There are days when a person suffering from depression needs space. Then on other days they need you to talk them through their feelings for hours. Simply asking them what they need during those dark times is the best way to really know how to help. They don’t always know what they want or need, but if you at least ask, they know you are there with unconditional love. After they answer (if they are able), then pretty much do what they say. (Now I said “pretty much” because body language tells you as much as words, but learning when to push and when to give space is helpful.) We use a scale in our house now to figure out how bad things are now with “1” being that everything is fine and his feelings are under control, and a “9” or above means it’s time to go to the hospital. I will text my son and ask for a number just to see how he’s doing. This has been effective for us to not have to use too many words or explanations, but then we all know where he is emotionally and he feels better that we are aware of where he is on the scale.

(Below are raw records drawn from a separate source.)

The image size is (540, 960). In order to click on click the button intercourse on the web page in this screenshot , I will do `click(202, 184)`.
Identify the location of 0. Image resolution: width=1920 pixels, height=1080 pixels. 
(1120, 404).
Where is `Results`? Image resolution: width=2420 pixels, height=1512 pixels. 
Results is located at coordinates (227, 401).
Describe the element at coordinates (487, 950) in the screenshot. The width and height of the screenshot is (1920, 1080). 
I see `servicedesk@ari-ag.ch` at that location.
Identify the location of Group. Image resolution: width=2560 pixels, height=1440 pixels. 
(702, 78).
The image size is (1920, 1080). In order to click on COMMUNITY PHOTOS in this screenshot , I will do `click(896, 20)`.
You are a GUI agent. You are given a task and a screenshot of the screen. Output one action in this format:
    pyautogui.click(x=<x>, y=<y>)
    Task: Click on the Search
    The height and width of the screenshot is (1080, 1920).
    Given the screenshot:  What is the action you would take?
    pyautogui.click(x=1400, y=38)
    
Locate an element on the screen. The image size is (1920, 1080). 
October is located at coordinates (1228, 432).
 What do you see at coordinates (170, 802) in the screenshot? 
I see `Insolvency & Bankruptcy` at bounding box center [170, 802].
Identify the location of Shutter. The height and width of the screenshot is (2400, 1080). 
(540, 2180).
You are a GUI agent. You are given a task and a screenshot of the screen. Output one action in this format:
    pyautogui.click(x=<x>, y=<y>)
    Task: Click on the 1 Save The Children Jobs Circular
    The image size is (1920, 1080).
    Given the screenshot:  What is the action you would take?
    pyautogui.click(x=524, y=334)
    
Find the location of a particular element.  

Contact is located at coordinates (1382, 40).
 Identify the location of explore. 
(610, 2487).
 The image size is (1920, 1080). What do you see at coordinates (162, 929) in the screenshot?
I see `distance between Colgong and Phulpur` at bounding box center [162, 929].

What if my son hits a nine or ten on his scale? We have phone numbers of his doctor, the emergency room, and a plan in place just in case we need it in the worst scenario. We also have plans in place that we made together on the days that are a six or seven: what makes him feel better? (Some examples are watching a favorite show, going for a walk together, or any other distraction that might help.) We made these plans on days when he felt better so they were ready when we needed them. We also belong to a support group that has been very positive. It was hard to go at first, but we quickly learned that we are not alone on this journey and that we could relate with other people. Having a good, positive group is important so that you have the support you need. Do your research and make sure that they offer sound mental health principles, that it’s not just a an environment to voice complaints, and confirm that you are growing towards a specific goal. I never give up hope that one day my son will be able to have freedom (or even control over) depression, but until then we will appreciate the good days and conquer the hard days together.